Publication year - 1988
Publication title -
journal of leukocyte biology
Language(s) - English
Resource type - Journals
SCImago Journal Rank - 1.819
H-Index - 191
eISSN - 1938-3673
pISSN - 0741-5400
DOI - 10.1002/jlb.44.5.329
Subject(s) - cytolysis , biology , phorbol , monocyte , immunology , microbiology and biotechnology , tetradecanoylphorbol acetate , macrophage , biochemistry , in vitro , signal transduction , protein kinase c , cytotoxicity
Pulmonary alveolar macrophages (PAM) and peripheral blood monocytes (PBMO) of the miniature swine can be converted to cytolytically active effector cells by treating with phorbol myristate acetate (PMA) as determined by enhancement of cytotoxicity to various target cells. Kinetics of the PMA‐activated PAM and PBMO in cytotoxicity show that the effective PMA concentration ranges from 10 to 1,000 ng/ml. Induction of cytotoxic macrophages and monocytes occurred as early as 30 min and to their maximum cytotoxicity after 1 hr exposure to PMA and the enhanced cytotoxic activity persisted up to 24 to 40 hr when PMA was removed by washing after 1 hr exposure, but prolonged exposure to PMA for more than 6 hr resulted in a drastic decrease of cytolytic activities suggesting the prolonged exposure to PMA causes macrophages and monocytes to become refractory to PMA stimulation.
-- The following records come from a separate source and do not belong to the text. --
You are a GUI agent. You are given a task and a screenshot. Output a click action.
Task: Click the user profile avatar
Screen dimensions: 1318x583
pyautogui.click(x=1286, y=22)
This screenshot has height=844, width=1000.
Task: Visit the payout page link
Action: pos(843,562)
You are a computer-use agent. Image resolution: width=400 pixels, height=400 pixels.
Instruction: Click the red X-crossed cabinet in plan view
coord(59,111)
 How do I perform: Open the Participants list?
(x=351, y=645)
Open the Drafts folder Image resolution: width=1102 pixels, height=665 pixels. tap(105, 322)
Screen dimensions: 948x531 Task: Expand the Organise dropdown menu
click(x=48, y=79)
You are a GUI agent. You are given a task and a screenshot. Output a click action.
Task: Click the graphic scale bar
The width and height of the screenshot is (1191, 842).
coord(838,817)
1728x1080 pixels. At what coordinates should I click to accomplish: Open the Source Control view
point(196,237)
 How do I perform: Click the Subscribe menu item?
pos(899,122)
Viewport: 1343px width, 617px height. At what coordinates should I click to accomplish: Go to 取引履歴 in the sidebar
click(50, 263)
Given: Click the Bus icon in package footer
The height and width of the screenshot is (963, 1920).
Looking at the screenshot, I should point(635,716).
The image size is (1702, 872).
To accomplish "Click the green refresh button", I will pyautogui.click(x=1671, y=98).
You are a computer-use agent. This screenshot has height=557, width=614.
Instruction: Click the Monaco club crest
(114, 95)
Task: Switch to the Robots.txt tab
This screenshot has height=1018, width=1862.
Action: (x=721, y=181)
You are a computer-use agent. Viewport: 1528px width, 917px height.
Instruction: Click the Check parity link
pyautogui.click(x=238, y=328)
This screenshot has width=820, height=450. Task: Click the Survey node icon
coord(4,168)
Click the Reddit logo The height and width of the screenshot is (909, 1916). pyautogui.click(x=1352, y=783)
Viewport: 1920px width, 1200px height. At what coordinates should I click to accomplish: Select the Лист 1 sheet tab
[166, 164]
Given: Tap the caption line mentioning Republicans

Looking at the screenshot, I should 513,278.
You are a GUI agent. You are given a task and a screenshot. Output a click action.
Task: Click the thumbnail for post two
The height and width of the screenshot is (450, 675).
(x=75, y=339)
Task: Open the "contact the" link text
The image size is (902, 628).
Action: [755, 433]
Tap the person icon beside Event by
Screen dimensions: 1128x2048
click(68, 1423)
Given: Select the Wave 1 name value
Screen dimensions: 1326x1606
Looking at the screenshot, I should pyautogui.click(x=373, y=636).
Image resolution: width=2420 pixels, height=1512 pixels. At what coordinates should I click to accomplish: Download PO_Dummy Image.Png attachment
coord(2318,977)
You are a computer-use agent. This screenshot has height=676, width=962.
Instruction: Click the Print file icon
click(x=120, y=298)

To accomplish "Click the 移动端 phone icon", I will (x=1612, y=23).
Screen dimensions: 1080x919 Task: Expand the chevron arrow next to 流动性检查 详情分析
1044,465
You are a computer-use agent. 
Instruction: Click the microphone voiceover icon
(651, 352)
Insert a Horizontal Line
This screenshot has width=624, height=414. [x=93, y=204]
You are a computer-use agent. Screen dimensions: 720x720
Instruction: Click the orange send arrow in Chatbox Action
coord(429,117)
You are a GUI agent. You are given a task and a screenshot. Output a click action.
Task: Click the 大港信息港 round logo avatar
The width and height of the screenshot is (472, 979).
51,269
Target cells displayed varying degrees of cytotoxic sensitivity to the PMA‐activated PAM and PBMO; PRBC, SRBC, and K562 were sensitive, WEHI‐164 and U937 were relatively sensitive, and SB was very resistant to these activated effector cells. The mechanisms of PMA‐induced cytotoxicity could largely be divided into two categories. One was the H 2 O 2 mediated killing as shown by complete reduction of cytotoxicity after adding catatase in the assay. The other was the proteases mediated cytolysis, which could be blocked by protease inhibitors, Phenyl methyl sulfonyl fluoride (PMSF), and N‐ α‐p‐tosyl‐L‐lysine chloromethyl ketone (TLCK). H 2 O 2 was the only mediator produced in large enough quantities from PBMO to kill target cells, whereas PAM could produce both mediators (H 2 O 2 and proteases). PRBC, SRBC, and K562 appeared to be killed by H 2 O 2 produced by PAM and PBMO. In contrast, U937 and WEHI‐164 appeared to be killed by proteases in PAM mediated cytolysis but by H 2 O 2 in PBMO‐mediated cytolysis. These results suggest that the observed cytolytic mechanisms can be differed by type of target cells as well as the source of mononuclear phagocytes within the individual animal.